═══ DATA FOR REVIEW

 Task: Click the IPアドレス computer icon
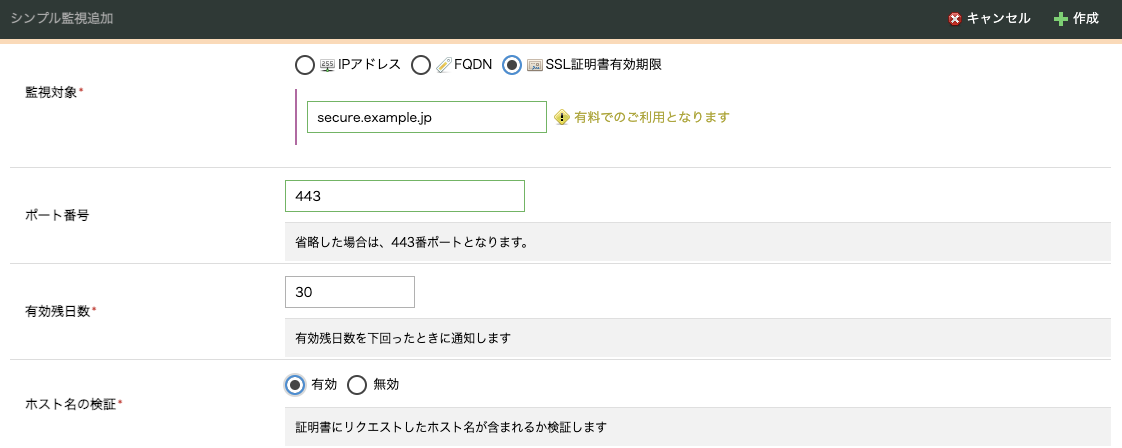327,65
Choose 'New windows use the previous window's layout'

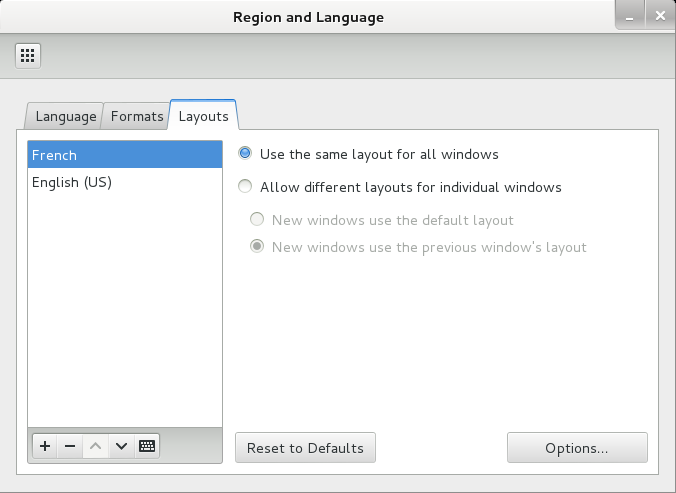pyautogui.click(x=258, y=247)
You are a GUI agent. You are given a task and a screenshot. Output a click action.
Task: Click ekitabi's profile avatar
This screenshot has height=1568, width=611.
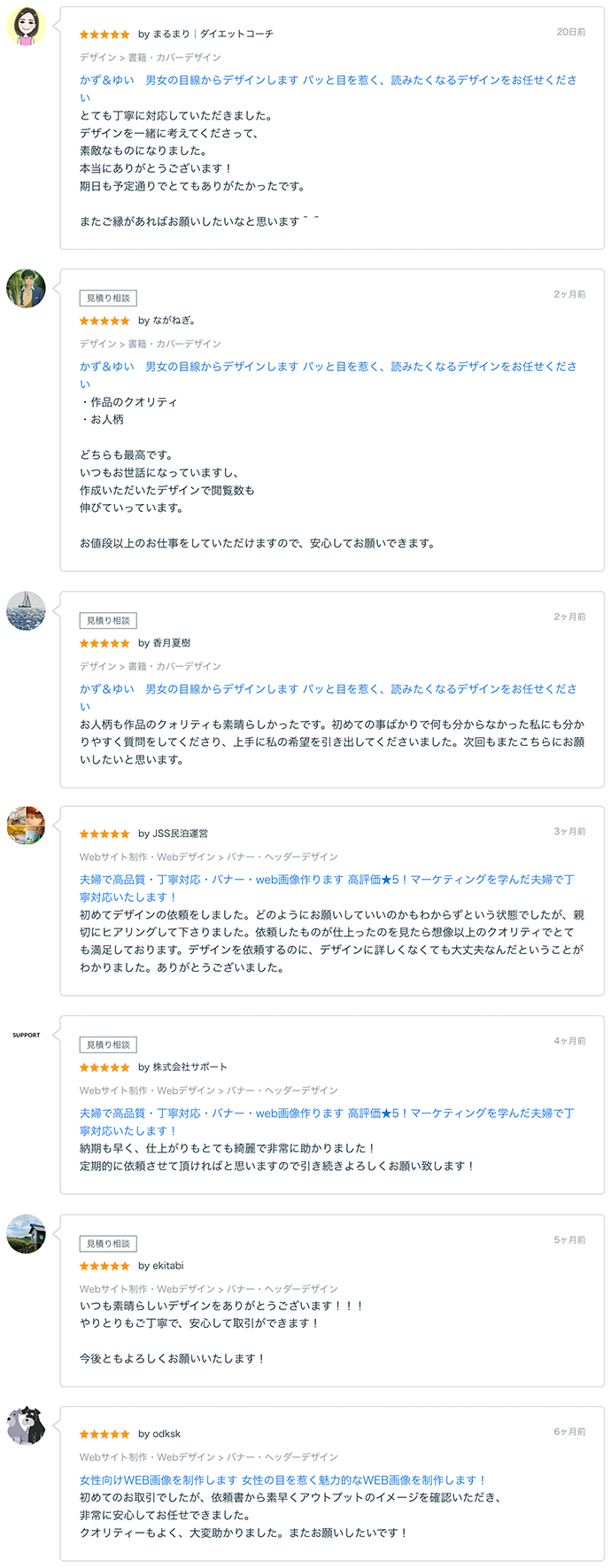click(26, 1235)
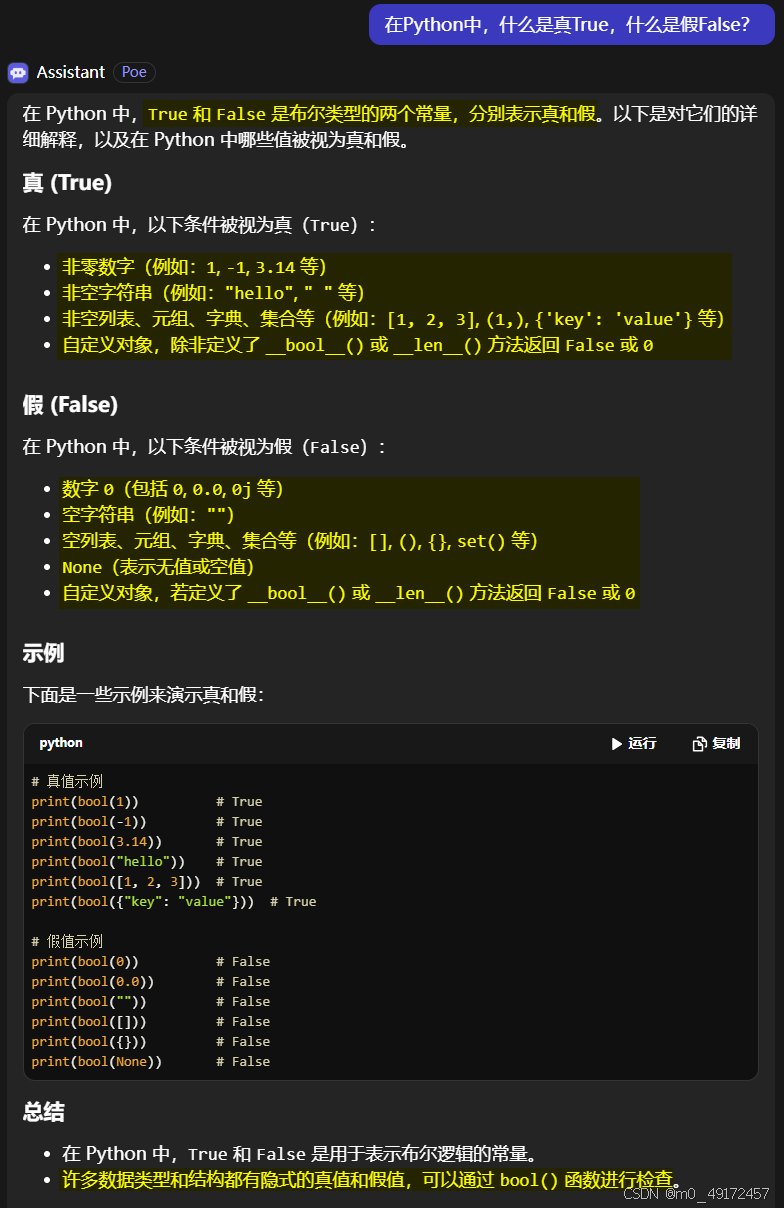Click the Poe badge next to Assistant

(134, 72)
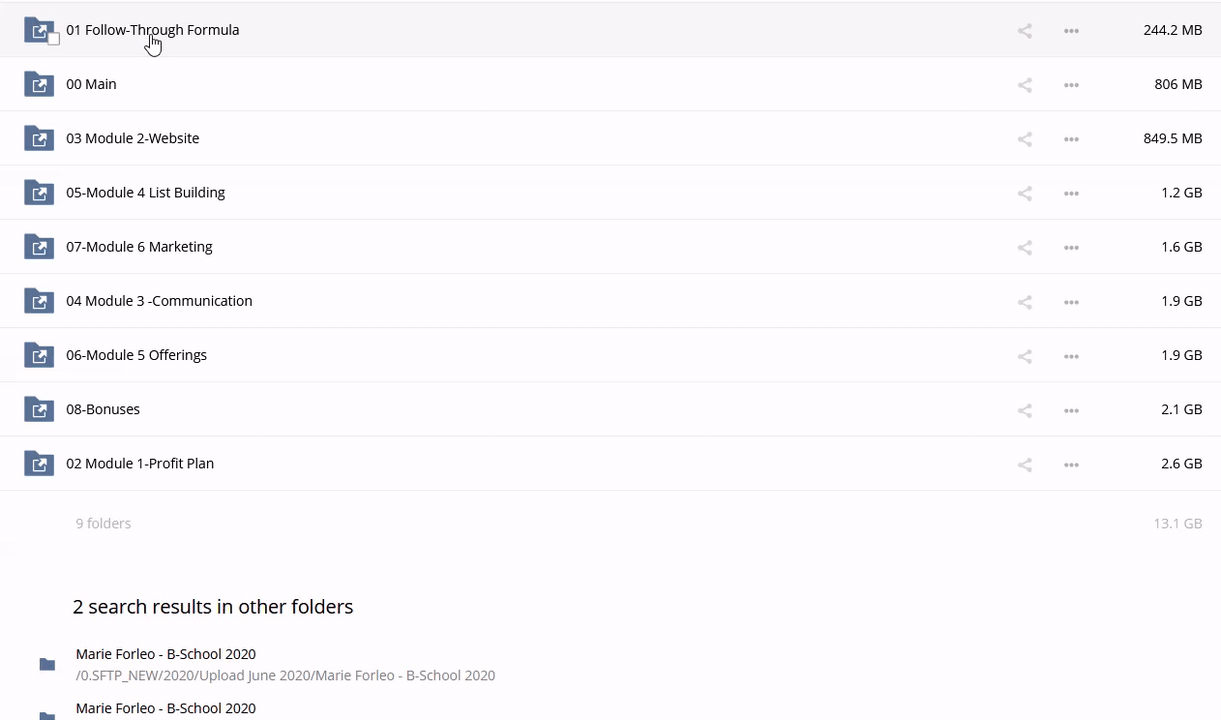Viewport: 1221px width, 720px height.
Task: Open 02 Module 1-Profit Plan folder name
Action: pyautogui.click(x=140, y=463)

══════

WHAT YOU SHOULD DO: An exact reproduction of all the records is required, with no pictures included.

SOLVED EXERCISE:
 Task: Click the IPアドレス computer icon
327,65
Choose 'New windows use the previous window's layout'

pyautogui.click(x=258, y=247)
You are a GUI agent. You are given a task and a screenshot. Output a click action.
Task: Click ekitabi's profile avatar
This screenshot has height=1568, width=611.
click(26, 1235)
Click the Poe badge next to Assistant

(134, 72)
Viewport: 1221px width, 720px height.
Task: Open 02 Module 1-Profit Plan folder name
Action: pyautogui.click(x=140, y=463)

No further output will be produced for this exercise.